In a post titled “Dancing on the graves of ‘old media,'” the Politico’s Dylan Byers quotes an email sent to him by an unnamed “television industry executive” who wishes you kids in new media would stay off his mansion’s well-manicured lawn, dammit:
While it’s a shame that credible “old media” organizations can blow something as big as this [QED — Ed], it’s equally a shame that the twitterverse, blogosphere, etc, feels the need to dance on their graves.
The snark on Twitter has reached new heights… it’s not about getting to the truth or serving the public good, it’s about who can make the wittiest joke to impress their friends. This is an important story for the nation, and reporters from organizations new and old are trying to cover it. People make mistakes.
But, the Fourth Estate, flawed though it is, was set-up to be a watchdog for the Republic. Is there now a Fifth Estate — the social media universe that purports to be keeping an eye on the Fourth estate but really is just looking out for themselves?
Play that victim card! It reminds me very much of what Time-Warner-CNN-HBO-employed sports journalist Peter King blurted out to Ann Coulter in 2009. Here’s a flashback to King and my response:
A few years ago, I noted how politicized Sports Illustrated had become, turning what was once an escape from the news and politics of the day into just another front in the culture wars. (Follow the links here for the flashbacks, which include–shocker!–at least a couple of Sports Illustrated columnists essentially wishing failure in the War On Terror upon President Bush.) Today, SI’s Peter King is quoted as writing:
“Thanks, Ann Coulter, for reveling in the decline of the liberal newspapers,” King wrote. “Nice of you to be making the great money you obviously make while hard-working reporters and editors and photographers — from liberal and conservative papers alike — are being put on the street every day. This is a crisis without ideological fault lines, sister. And the New York Times isn’t going anywhere.”

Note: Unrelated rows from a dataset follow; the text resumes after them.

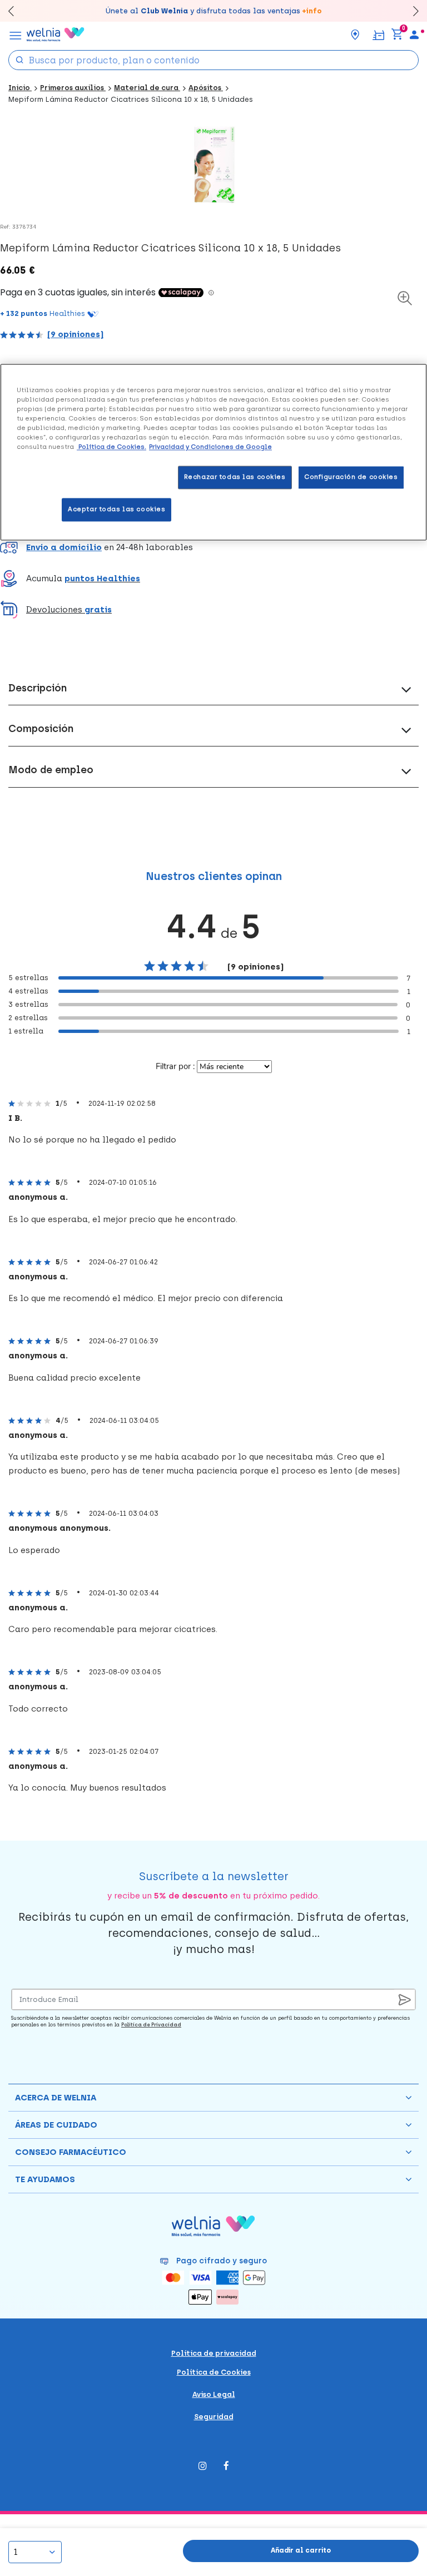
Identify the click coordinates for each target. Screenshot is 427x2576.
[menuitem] (414, 34)
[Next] (410, 11)
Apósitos (205, 87)
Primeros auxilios (73, 87)
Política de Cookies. (111, 447)
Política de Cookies (214, 2372)
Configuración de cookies (351, 477)
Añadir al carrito (301, 2550)
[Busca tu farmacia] (355, 34)
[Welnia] (56, 34)
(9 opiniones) (75, 334)
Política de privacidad (213, 2353)
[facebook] (226, 2467)
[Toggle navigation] (15, 34)
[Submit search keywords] (19, 59)
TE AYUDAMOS (45, 2179)
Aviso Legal (213, 2394)
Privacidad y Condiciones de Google (210, 447)
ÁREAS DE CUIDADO (56, 2125)
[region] (213, 452)
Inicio (20, 87)
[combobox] (213, 60)
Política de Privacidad (151, 2024)
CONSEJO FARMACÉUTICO (70, 2152)
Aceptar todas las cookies (116, 509)
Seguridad (214, 2416)
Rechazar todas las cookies (235, 477)
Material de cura (147, 87)
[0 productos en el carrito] (397, 34)
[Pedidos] (378, 34)
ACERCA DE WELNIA (55, 2098)
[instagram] (202, 2467)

Well, except for being further diluted in monopolistic influence and further down the NYSE. And it actually is a crisis with some rather prominent ideological fault lines. It was during the bitter end of their long run of journalistic exclusivity that the legacy media were so smug and dismissive to those who would supplant their monopoly. To set the scene, here’s a quote from David Gelernter just before the lights started going off in old media:
“Today’s elite loathes the public. Nothing personal, just a fundamental difference in world view, but the hatred is unmistakable. Occasionally it escapes in scorching geysers. Michael Lewis reports in the New Republic on the ‘96 Dole presidential campaign: ‘The crowd flips the finger at the busloads of journalists and chant rude things at them as they enter each arena. The journalists, for their part, wear buttons that say ‘yeah, i’m the Media. Screw You.’ The crowd hates the reporters, the reporters hate the crowd– an even matchup, except that the reporters wield power and the crowed (in effect) wields none.”

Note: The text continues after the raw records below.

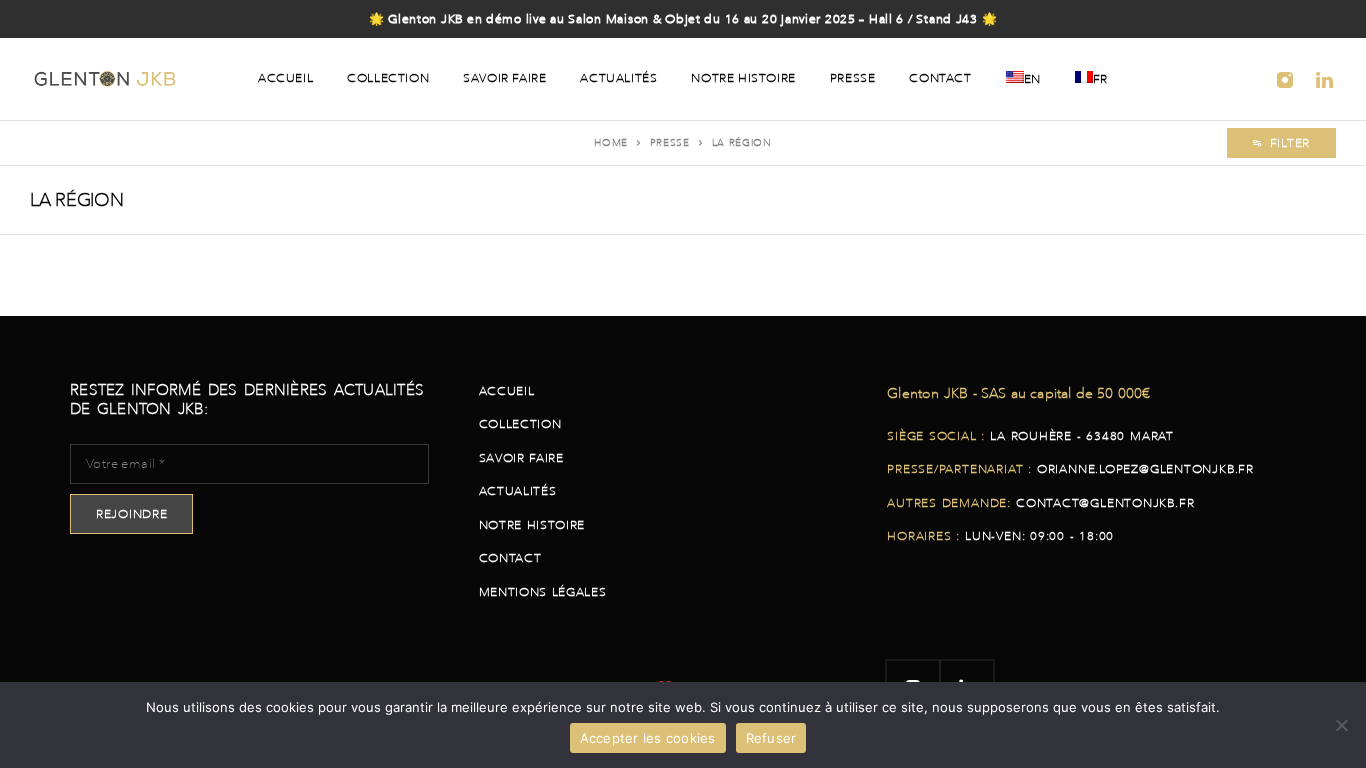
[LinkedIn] (1325, 79)
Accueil (285, 78)
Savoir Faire (504, 78)
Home (611, 143)
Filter (1290, 143)
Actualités (618, 78)
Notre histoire (743, 78)
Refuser (771, 738)
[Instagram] (1285, 79)
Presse (853, 78)
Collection (388, 78)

But they would soon enough–and the transition had already begun by 1996, as Will Collier wrote earlier today:
Unless you have a monopoly, you can’t get away with sneering at your customers for very long. The newspaper’s monopoly died in 1995, when the internet brought information to the fingertips of anybody with a modem. The dinosaur media never understood that they were in a tar pit from that moment on, and now it’s too late for them to change their ways and crawl back out.
Sorry, you can’t simultaneously, publicly loathe us (see also: Everyone at MSNBC, and Piers Morgan, Anderson Cooper, and the recently departed Soledad O’Brien at CNN), and then pretend to be outraged if we point out your flaws.
We know how much you hate your viewers. Try not to act so outraged that they have a voice too, now.
Update: Byers doesn’t name which network employs the TV executive whose email he quotes, but CNN has double the reason to lash out today at its viewers: even the FBI is telling the network to dial it down a notch, hoss.